Dataset:

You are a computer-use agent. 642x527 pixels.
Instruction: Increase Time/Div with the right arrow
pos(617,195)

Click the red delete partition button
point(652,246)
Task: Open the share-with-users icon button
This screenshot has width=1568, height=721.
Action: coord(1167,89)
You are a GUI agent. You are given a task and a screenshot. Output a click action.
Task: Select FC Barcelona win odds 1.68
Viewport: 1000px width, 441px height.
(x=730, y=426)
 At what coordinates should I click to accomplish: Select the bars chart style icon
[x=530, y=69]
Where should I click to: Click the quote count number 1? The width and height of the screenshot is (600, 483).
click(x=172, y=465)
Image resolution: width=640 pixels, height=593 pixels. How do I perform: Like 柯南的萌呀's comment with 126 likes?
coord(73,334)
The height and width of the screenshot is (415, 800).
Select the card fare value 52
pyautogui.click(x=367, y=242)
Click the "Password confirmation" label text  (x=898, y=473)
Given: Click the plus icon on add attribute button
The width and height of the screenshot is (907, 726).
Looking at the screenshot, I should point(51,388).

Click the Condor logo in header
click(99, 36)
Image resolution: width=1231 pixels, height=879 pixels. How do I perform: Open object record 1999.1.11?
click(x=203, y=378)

Assignment: The answer consists of the line holding "Click the red delete partition button" and every line after it up to the end of the records, word for word.

Exercise response:
Click the red delete partition button
point(652,246)
Task: Open the share-with-users icon button
This screenshot has width=1568, height=721.
Action: coord(1167,89)
You are a GUI agent. You are given a task and a screenshot. Output a click action.
Task: Select FC Barcelona win odds 1.68
Viewport: 1000px width, 441px height.
(x=730, y=426)
 At what coordinates should I click to accomplish: Select the bars chart style icon
[x=530, y=69]
Where should I click to: Click the quote count number 1? The width and height of the screenshot is (600, 483).
click(x=172, y=465)
Image resolution: width=640 pixels, height=593 pixels. How do I perform: Like 柯南的萌呀's comment with 126 likes?
coord(73,334)
The height and width of the screenshot is (415, 800).
Select the card fare value 52
pyautogui.click(x=367, y=242)
Click the "Password confirmation" label text  (x=898, y=473)
Given: Click the plus icon on add attribute button
The width and height of the screenshot is (907, 726).
Looking at the screenshot, I should point(51,388).

Click the Condor logo in header
click(99, 36)
Image resolution: width=1231 pixels, height=879 pixels. How do I perform: Open object record 1999.1.11?
click(x=203, y=378)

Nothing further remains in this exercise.